** begin Provided data **

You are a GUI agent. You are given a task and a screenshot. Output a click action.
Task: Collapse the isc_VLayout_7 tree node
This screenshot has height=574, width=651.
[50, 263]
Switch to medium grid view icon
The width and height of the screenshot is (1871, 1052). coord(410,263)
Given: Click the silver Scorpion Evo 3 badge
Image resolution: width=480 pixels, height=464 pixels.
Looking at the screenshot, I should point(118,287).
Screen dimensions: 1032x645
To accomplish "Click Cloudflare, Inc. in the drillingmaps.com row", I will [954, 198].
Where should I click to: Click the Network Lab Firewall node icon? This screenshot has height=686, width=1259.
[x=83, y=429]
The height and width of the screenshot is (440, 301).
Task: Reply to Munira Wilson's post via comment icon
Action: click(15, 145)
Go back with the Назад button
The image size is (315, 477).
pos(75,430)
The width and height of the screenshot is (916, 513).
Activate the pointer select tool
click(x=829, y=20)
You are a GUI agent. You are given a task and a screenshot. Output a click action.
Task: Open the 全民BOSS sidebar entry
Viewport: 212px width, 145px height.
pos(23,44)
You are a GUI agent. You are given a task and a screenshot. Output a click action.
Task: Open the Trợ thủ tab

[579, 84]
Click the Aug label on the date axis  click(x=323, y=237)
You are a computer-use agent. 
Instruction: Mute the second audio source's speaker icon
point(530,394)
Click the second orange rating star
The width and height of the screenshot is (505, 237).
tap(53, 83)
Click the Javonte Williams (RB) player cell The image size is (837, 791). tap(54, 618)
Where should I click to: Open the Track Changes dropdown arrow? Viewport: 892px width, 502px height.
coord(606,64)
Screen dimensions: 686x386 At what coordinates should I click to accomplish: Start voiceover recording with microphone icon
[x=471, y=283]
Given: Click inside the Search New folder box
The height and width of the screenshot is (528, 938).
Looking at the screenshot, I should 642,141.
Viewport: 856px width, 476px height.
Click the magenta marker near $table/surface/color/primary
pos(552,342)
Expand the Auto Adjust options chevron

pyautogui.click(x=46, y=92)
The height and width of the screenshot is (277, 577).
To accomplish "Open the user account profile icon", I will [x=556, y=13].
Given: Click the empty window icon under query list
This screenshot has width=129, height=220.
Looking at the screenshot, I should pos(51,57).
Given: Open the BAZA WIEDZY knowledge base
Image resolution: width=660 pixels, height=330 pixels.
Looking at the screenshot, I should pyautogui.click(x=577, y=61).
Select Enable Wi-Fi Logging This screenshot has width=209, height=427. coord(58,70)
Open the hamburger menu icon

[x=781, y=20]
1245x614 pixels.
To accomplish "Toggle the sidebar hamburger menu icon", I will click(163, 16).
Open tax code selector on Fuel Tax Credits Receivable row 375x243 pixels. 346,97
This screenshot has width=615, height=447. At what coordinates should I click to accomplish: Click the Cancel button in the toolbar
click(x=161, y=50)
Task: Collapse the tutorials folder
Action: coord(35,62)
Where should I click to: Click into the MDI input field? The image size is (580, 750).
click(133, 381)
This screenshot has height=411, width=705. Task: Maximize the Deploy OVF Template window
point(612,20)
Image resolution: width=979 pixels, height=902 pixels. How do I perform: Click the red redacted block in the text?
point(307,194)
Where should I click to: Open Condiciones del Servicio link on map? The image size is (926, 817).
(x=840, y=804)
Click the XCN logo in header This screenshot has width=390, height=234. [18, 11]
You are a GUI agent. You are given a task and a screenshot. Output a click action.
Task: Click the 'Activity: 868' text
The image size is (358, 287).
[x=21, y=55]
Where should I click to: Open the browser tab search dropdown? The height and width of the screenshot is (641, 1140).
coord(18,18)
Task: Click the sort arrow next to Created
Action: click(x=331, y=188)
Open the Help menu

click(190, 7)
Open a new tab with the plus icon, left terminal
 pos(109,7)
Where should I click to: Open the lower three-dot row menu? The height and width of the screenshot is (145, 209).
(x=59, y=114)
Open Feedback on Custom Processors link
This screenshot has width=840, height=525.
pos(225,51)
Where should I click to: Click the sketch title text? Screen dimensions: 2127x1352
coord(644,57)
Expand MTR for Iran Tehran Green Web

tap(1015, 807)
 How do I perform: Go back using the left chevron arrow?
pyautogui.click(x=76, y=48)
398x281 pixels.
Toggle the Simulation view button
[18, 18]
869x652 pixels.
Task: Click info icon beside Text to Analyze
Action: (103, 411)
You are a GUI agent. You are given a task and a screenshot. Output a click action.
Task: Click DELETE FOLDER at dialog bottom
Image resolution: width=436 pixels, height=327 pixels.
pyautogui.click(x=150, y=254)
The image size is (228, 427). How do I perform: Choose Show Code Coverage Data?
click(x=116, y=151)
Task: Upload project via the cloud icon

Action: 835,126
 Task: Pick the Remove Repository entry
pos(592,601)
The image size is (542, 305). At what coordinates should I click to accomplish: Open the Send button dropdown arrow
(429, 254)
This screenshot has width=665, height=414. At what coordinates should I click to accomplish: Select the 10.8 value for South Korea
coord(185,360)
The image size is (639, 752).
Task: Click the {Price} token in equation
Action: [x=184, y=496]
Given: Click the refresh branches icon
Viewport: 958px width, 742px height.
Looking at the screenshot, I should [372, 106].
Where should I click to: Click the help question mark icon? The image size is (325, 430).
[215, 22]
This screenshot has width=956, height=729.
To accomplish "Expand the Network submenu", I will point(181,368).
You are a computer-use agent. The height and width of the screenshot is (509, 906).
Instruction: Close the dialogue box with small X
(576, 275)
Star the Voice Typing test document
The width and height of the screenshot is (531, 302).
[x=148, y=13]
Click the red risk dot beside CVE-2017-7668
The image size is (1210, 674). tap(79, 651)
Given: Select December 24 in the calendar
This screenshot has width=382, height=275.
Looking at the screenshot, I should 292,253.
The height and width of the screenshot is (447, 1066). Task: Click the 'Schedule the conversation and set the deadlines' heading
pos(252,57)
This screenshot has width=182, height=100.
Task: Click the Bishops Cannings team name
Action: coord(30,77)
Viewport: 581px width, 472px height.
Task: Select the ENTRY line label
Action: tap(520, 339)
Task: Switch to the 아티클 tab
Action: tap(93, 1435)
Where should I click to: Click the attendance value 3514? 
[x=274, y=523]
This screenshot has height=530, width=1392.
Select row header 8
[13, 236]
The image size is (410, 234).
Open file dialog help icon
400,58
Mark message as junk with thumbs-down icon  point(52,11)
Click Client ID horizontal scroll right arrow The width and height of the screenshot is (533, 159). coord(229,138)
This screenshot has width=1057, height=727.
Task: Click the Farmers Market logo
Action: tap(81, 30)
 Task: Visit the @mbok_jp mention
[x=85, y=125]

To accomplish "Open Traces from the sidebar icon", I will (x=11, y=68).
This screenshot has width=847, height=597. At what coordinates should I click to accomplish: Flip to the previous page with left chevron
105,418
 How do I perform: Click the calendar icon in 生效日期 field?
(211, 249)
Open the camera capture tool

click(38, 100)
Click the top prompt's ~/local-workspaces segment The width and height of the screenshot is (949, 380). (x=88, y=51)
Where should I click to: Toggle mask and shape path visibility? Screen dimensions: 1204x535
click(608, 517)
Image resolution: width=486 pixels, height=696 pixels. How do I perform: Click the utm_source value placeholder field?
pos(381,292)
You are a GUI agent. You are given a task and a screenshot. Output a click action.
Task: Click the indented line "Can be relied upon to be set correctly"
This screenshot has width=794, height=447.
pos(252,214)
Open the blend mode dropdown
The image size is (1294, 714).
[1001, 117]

** end Provided data **

Give the number of lines in the records above that contain the word "Expand". Reply with the number only.

- **Response for this exercise**:
3